Passage for review below:

The Crystal Palace Fire

by Chris • December 1, 2010


The Crystal Palace Fire: The End of an Era

The Crystal Palace fire occurred on 30 Nov 1936. The “people’s palace” in Sydenham which had stood dominating the skyline of Upper Norwood for over eighty years as a beacon for culture and enlightenment and an emblem for Victorian invention and engineering was no more.

“A dramatic cliff of glass which had the quality of changing its colour with the changing of the weather or the time of day”, was how Alan R Warwick described Crystal Palace in The Phoenix Suburb. This otherworldly structure not only awed the local inhabitants of Norwood but also captured the imagination of the general population. Famous throughout the UK and visited by millions.

The “Crystal Palace”, as Punch dubbed it, was originally built for the Great Exhibition of 1851 at Hyde Park. It was the brainchild of Joseph Paxton, Head Gardener to the Duke of Devonshire who had a passion for building giant conservatories, which he constructed on the grandest scale. It housed art and craft treasures from all over the world and the best of the Industrial Revolution’s new technology.

Open for only five months, it attracted 6 million visitors. Due to the great success of the exhibition, a newly formed Crystal Palace Company purchased the Palace and it was dismantled and re-erected at a new permanent location on the crest of Sydenham Hill, alongside what was to later become Crystal Palace Parade. Queen Victoria reopened it here on June 10th 1854.

In 1866 the first Crystal Palace fire destroyed the north wing and transept. As the Crystal Palace Company was underinsured the north transept was never rebuilt and the building was unsymmetrical from then on. The night the Palace burnt down with the second Crystal Palace fire was a more spectacular event than could ever have been dreamt up by the Palace trustees. The irony was not lost on them or many of the national newspapers. The Palace’s swansong brought the largest crowd ever to assemble at the top of Anerley Hill. The event was deeply ingrained on the memories of Londoners with crowds thronging to investigate the red glowing sky and witness the collapse of their “Palace”.

Crystal Palace fire – time line

At approximately 7.25 pm on 30th November 1936 a staff fireman noticed a flame at the rear of the staff offices. Three staff firemen began fighting it but with no dividing walls to resist it and fanned by a strong northwest wind the fire spread rapidly. The Palace had been almost empty at the time apart from the Crystal Palace Orchestra rehearsing in the nearby Garden Hall. BH Matthews later said that the band didn’t take much notice when told there was a fire in the Palace. They soon fled after a staff member ran in crying, “Run for your lives! The Palace is blazing!” Thick smoke was by then bellowing out of the main door and glass was raining down “like red hot treacle”, according to Dorothy Crump of Sydenham.

End of Passage for review.
Data listing below:

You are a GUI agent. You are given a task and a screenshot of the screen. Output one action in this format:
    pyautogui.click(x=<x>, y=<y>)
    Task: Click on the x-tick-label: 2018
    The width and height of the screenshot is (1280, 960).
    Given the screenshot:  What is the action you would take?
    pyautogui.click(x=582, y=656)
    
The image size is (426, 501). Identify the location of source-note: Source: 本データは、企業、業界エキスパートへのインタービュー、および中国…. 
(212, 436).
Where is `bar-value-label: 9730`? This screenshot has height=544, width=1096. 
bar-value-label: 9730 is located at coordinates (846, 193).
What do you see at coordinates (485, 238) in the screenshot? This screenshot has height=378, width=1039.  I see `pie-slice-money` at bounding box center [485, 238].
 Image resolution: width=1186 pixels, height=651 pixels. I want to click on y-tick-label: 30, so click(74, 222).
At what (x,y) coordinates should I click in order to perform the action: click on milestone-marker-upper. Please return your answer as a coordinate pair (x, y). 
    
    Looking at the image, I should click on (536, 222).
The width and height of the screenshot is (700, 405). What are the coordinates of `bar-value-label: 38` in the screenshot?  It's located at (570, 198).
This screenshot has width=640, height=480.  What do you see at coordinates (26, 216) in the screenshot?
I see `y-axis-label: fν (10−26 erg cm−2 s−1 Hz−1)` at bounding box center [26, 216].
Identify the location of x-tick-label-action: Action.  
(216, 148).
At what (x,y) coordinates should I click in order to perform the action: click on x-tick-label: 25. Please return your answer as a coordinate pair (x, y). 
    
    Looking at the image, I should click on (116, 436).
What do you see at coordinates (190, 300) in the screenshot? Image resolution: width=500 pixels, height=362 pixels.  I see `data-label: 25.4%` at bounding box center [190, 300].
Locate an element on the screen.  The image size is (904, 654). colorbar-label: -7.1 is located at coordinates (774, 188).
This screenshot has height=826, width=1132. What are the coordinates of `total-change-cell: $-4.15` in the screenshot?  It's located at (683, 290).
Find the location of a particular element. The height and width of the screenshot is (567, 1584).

End of Data listing.

## [Problem statement]
In the passage on the Crystal Palace fire, on what date did Queen Victoria reopen the Palace at its new location on Sydenham Hill? The data has no connection to the passage on the Crystal Palace fire.

## [Answer below]
June 10th 1854